Starting at the top line, return each entry word for word.

==== Extracted records

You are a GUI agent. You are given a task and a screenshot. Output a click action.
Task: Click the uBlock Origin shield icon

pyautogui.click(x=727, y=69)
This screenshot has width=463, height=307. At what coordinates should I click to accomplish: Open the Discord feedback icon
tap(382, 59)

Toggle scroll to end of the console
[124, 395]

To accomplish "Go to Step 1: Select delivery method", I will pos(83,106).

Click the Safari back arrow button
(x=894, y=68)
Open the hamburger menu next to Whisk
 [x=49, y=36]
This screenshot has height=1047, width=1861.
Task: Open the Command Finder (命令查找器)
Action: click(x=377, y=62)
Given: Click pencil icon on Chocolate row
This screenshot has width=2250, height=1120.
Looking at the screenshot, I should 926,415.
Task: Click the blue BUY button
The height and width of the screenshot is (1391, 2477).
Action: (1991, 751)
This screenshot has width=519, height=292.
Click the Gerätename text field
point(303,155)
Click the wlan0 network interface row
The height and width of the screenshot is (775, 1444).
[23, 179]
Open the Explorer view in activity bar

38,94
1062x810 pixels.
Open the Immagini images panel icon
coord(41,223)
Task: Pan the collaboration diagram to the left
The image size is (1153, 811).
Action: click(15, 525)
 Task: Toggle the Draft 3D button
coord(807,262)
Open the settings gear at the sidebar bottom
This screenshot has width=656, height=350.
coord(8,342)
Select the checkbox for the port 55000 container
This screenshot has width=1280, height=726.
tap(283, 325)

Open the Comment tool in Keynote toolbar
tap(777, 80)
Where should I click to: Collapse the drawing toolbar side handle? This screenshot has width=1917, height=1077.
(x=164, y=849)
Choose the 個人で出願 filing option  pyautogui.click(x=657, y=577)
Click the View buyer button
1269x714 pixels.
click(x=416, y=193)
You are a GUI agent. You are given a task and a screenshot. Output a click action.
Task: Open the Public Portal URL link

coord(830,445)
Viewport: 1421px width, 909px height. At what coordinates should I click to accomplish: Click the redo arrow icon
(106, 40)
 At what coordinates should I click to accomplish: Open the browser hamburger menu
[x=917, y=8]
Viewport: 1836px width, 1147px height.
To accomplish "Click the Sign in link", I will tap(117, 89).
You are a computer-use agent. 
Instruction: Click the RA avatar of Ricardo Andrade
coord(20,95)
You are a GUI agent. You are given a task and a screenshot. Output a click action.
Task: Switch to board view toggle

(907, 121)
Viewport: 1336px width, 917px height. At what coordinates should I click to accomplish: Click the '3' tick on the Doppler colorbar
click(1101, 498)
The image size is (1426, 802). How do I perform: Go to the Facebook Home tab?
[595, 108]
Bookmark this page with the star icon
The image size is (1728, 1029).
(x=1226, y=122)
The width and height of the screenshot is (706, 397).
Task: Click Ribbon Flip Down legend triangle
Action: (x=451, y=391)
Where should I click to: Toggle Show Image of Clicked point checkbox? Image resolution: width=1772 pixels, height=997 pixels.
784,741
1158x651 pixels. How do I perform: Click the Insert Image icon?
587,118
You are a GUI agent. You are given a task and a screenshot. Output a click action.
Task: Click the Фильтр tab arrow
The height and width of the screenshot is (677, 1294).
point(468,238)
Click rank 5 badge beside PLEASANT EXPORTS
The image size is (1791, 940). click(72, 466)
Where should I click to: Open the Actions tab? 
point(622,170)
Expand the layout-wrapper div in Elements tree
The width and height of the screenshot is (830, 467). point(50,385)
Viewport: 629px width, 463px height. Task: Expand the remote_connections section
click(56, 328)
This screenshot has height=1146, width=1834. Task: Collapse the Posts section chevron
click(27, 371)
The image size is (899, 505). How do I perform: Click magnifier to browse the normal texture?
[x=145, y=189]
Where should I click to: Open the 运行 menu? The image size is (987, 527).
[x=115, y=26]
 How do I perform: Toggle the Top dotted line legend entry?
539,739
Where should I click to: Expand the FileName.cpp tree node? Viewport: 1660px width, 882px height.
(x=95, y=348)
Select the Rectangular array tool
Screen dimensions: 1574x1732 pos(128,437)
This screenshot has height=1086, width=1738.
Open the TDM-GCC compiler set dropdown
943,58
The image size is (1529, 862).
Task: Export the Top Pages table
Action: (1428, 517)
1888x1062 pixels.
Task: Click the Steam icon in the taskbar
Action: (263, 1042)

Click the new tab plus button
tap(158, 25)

========

**Response box:**
You are a GUI agent. You are given a task and a screenshot. Output a click action.
Task: Click the uBlock Origin shield icon

pyautogui.click(x=727, y=69)
This screenshot has width=463, height=307. At what coordinates should I click to accomplish: Open the Discord feedback icon
tap(382, 59)

Toggle scroll to end of the console
[124, 395]

To accomplish "Go to Step 1: Select delivery method", I will pos(83,106).

Click the Safari back arrow button
(x=894, y=68)
Open the hamburger menu next to Whisk
 [x=49, y=36]
This screenshot has height=1047, width=1861.
Task: Open the Command Finder (命令查找器)
Action: click(x=377, y=62)
Given: Click pencil icon on Chocolate row
This screenshot has width=2250, height=1120.
Looking at the screenshot, I should 926,415.
Task: Click the blue BUY button
The height and width of the screenshot is (1391, 2477).
Action: (1991, 751)
This screenshot has width=519, height=292.
Click the Gerätename text field
point(303,155)
Click the wlan0 network interface row
The height and width of the screenshot is (775, 1444).
[23, 179]
Open the Explorer view in activity bar

38,94
1062x810 pixels.
Open the Immagini images panel icon
coord(41,223)
Task: Pan the collaboration diagram to the left
The image size is (1153, 811).
Action: click(15, 525)
 Task: Toggle the Draft 3D button
coord(807,262)
Open the settings gear at the sidebar bottom
This screenshot has width=656, height=350.
coord(8,342)
Select the checkbox for the port 55000 container
This screenshot has width=1280, height=726.
tap(283, 325)

Open the Comment tool in Keynote toolbar
tap(777, 80)
Where should I click to: Collapse the drawing toolbar side handle? This screenshot has width=1917, height=1077.
(x=164, y=849)
Choose the 個人で出願 filing option  pyautogui.click(x=657, y=577)
Click the View buyer button
1269x714 pixels.
click(x=416, y=193)
You are a GUI agent. You are given a task and a screenshot. Output a click action.
Task: Open the Public Portal URL link

coord(830,445)
Viewport: 1421px width, 909px height. At what coordinates should I click to accomplish: Click the redo arrow icon
(106, 40)
 At what coordinates should I click to accomplish: Open the browser hamburger menu
[x=917, y=8]
Viewport: 1836px width, 1147px height.
To accomplish "Click the Sign in link", I will tap(117, 89).
You are a computer-use agent. 
Instruction: Click the RA avatar of Ricardo Andrade
coord(20,95)
You are a GUI agent. You are given a task and a screenshot. Output a click action.
Task: Switch to board view toggle

(907, 121)
Viewport: 1336px width, 917px height. At what coordinates should I click to accomplish: Click the '3' tick on the Doppler colorbar
click(1101, 498)
The image size is (1426, 802). How do I perform: Go to the Facebook Home tab?
[595, 108]
Bookmark this page with the star icon
The image size is (1728, 1029).
(x=1226, y=122)
The width and height of the screenshot is (706, 397).
Task: Click Ribbon Flip Down legend triangle
Action: (x=451, y=391)
Where should I click to: Toggle Show Image of Clicked point checkbox? Image resolution: width=1772 pixels, height=997 pixels.
784,741
1158x651 pixels. How do I perform: Click the Insert Image icon?
587,118
You are a GUI agent. You are given a task and a screenshot. Output a click action.
Task: Click the Фильтр tab arrow
The height and width of the screenshot is (677, 1294).
point(468,238)
Click rank 5 badge beside PLEASANT EXPORTS
The image size is (1791, 940). click(72, 466)
Where should I click to: Open the Actions tab? 
point(622,170)
Expand the layout-wrapper div in Elements tree
The width and height of the screenshot is (830, 467). point(50,385)
Viewport: 629px width, 463px height. Task: Expand the remote_connections section
click(56, 328)
This screenshot has height=1146, width=1834. Task: Collapse the Posts section chevron
click(27, 371)
The image size is (899, 505). How do I perform: Click magnifier to browse the normal texture?
[x=145, y=189]
Where should I click to: Open the 运行 menu? The image size is (987, 527).
[x=115, y=26]
 How do I perform: Toggle the Top dotted line legend entry?
539,739
Where should I click to: Expand the FileName.cpp tree node? Viewport: 1660px width, 882px height.
(x=95, y=348)
Select the Rectangular array tool
Screen dimensions: 1574x1732 pos(128,437)
This screenshot has height=1086, width=1738.
Open the TDM-GCC compiler set dropdown
943,58
The image size is (1529, 862).
Task: Export the Top Pages table
Action: (1428, 517)
1888x1062 pixels.
Task: Click the Steam icon in the taskbar
Action: (263, 1042)

Click the new tab plus button
tap(158, 25)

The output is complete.